- Kiribati is one of the world’s most vulnerable countries to the effects of climate change and sea level rise.
- The GFDRR-supported Kiribati Adaptation Program is working with communities to provide safe drinking water and strengthen coastal infrastructure.
- The program is piloting adaptation strategies to better prepare Kiribati for the future.
Straddling the equator in the middle of the Central Pacific Ocean, Kiribati is made up of 33 coral atolls spread across 3.5 million km² (1.3 million square miles) of ocean. Most of the islands are less than two kilometers wide and have an average height of 1.8 meters (6 feet) above sea level, making the country one of the most vulnerable in the world to climate change and sea level rise. With the entire population and the majority of the infrastructure located on the coast, damage and coastal erosion from high tides, storm surges, and strong winds are increasingly an issue.
King tides can wash over entire islands, causing flooding for days and contaminating drinking water supplies for weeks and even months. Through the Kiribati Adaptation Program, which is supported by the Global Facility for Disaster Reduction and Recovery and is now in its third phase, rainwater harvesting systems have now been installed in six communities in North Tarawa, Kiribati, providing a reliable – and safe – source of water.
North Tarawa, while still part of the main island of Kiribati, is only accessible by boat and remains largely subsistence-based, with residents gathering most of their food and water from their surroundings. Prolonged periods of drought, usually during La Nina years, often meant heavy rationing of water, impacting general wellbeing and agriculture. Until recently, communities used ground water from wells for all their cooking, drinking and farming needs. While usually satisfactory after boiling, ground water can become contaminated by seawater during floods and king tides, making people – especially children – sick.
Ruteta, a mother of three living in Tabonibara village, North Tarawa, knows all too well the problems that contaminated well water can bring. “A few years ago our well water got really smelly. We worried about our children, because they had diarrhea after drinking the water we boiled from the affected well,” said Ruteta.
Infant mortality in Kiribati is the highest in the Pacific Islands, at 43 deaths per thousand live births. Infantile diarrhea contributes to this high number.
“Now that we have rainwater tanks our children have fallen ill much less so that makes us very happy. There’s a big difference in the quality of rainwater compared to well-water,” said Ruteta.
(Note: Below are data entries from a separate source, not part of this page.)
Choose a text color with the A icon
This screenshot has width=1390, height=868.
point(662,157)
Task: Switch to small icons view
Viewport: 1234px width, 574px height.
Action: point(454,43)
Rainwater harvesting systems were piloted in an earlier phase of the Kiribati Adaption Project and, after extensive consultations with local authorities and community members, the project’s team was able to design the systems, decide on the best building and locations (to be retrofitted with gutters and piping to help catch rain and direct it to the tanks), and work with each community to establish operation and maintenance committees, who are responsible for the systems and their maintenance.
“There [are] around 50 pumps on our island of North Tarawa,” said a local Government Water Technician working on the project. “The water goes straight to the tanks where it will be stored and shared among the people for the wellbeing of the people. The community will decide on how to ration the water during times of drought.”
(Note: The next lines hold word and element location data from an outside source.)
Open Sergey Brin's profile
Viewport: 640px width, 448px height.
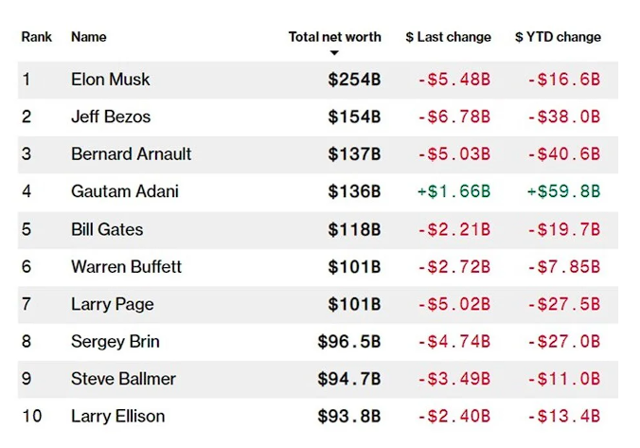tap(114, 341)
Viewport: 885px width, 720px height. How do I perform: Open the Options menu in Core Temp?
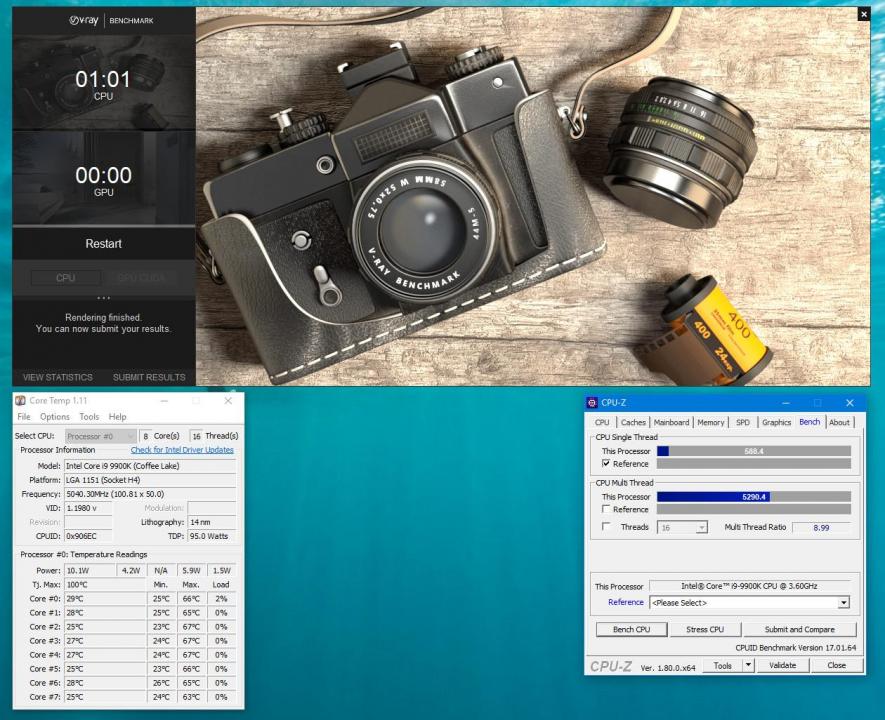pyautogui.click(x=54, y=417)
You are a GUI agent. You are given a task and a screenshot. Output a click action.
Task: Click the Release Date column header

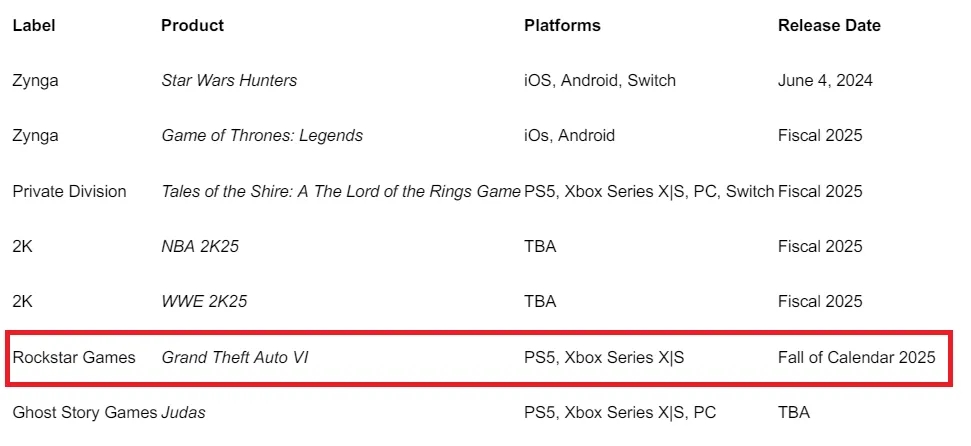point(829,25)
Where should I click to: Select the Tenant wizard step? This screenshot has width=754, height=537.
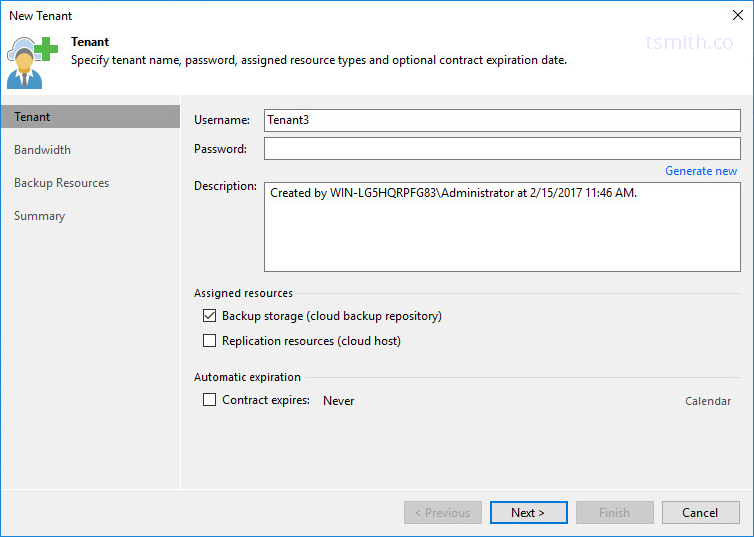(x=90, y=117)
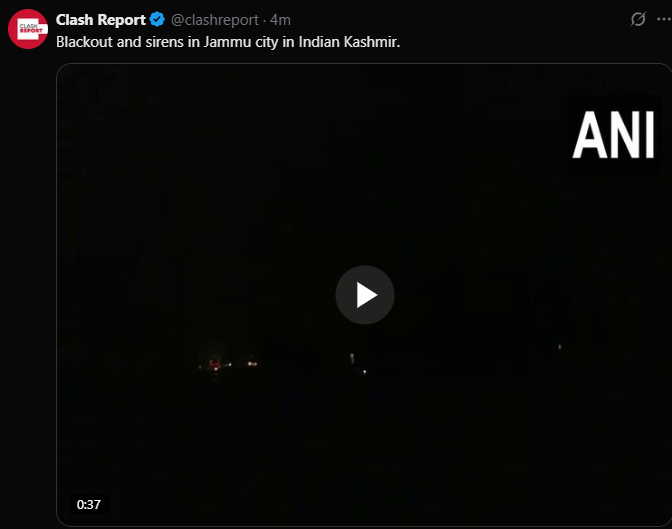Click the ANI watermark on video
672x529 pixels.
(614, 135)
With the rainwater harvesting systems in place, community members now have easy access to clean water, and the storage tanks mean a larger pool is available during times of drought.
“We are grateful because life is much simpler having rainwater,” said Ruteta. “When a drought comes in the future, we will be reassured that we will have drinking water stored in the tanks that we can get directly from those taps and we are happy that we won’t be in trouble.”
In its Policy Statement on Climate Change, the Government of Kiribati says: “As Kiribati cannot escape climate change, it must adapt to it.”
With that in mind, the Kiribati Adaptation Program, in place since 2003, focused first on raising awareness of the impacts and incorporating climate change into government policies, then on piloting mangrove planting and construction of seawalls.
These rainwater harvesting systems are just one of the activities being undertaken to help Kiribati better prepare and withstand climate related impacts in the future. Key coastal areas are now being protected through locally-managed adaptation plans, identifying vulnerable areas or infrastructure and mapping out ways to maintain or protect it, with small grants for activities around climate change adaptation and disaster risk reduction, together with technical support for the government’s Strategic Risk Management Unit, which oversees this work.
The Kiribati Adaptation Project and its activities are supported through the World Bank; the Governments of Australia, Japan, and Kiribati; and the Global Environment Facility, in addition to GFDRR.